Es en este contexto en el que debemos situar la «otredad» del inmigrante, y con él las formas contemporáneas de ansiedad suscitadas por «el extranjero». Los sujetos de hoy están cada vez más aislados en un mundo en el cual, como Lacan predijo, vemos emerger el objeto al cenit de lo social, lo que tiene como correlato una vida cada vez menos estable, menos continua, más «líquida», para utilizar el término de Bauman. Una paradoja clave de este hecho es que el sujeto, se ve a la vez adormecido y activado por la angustia ante esta abundancia, este aumento continuo de objetos fabricados, hasta el punto de que, podemos sugerir que es la inoculación de esta angustia sin palabras en el núcleo del lazo social, lo que tiene el poder de enganchar al sujeto en movimientos que convierten al inmigrante en «otro»*. Más sencillamente, lo no dicho del inmigrante (social y políticamente) se convierte en motivo, en pseudo explicación para la inquietud del sujeto, en un objetivo para la irreductible pulsión de muerte.

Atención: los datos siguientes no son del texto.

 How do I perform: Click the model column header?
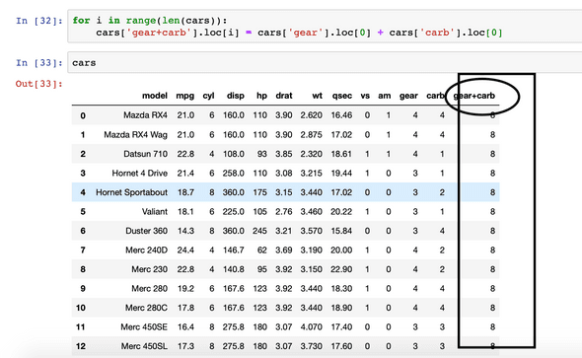click(155, 96)
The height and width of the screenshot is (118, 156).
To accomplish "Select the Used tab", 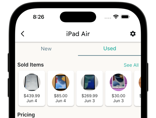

Antonio Gramsci, comentando su experiencia de la Europa de 1930 escribió: «La crisis consiste precisamente en el hecho de que lo viejo está muriendo y lo nuevo no puede nacer; en este inter-reino aparecen una gran variedad de síntomas morbidos». Caben pocas dudas de que algo de esta crisis está de nuevo presente, aunque bajo una forma contemporánea.
*Psicoanalista de la AMP (NLS)
*NT. “Others” the inmigrant, en inglés original.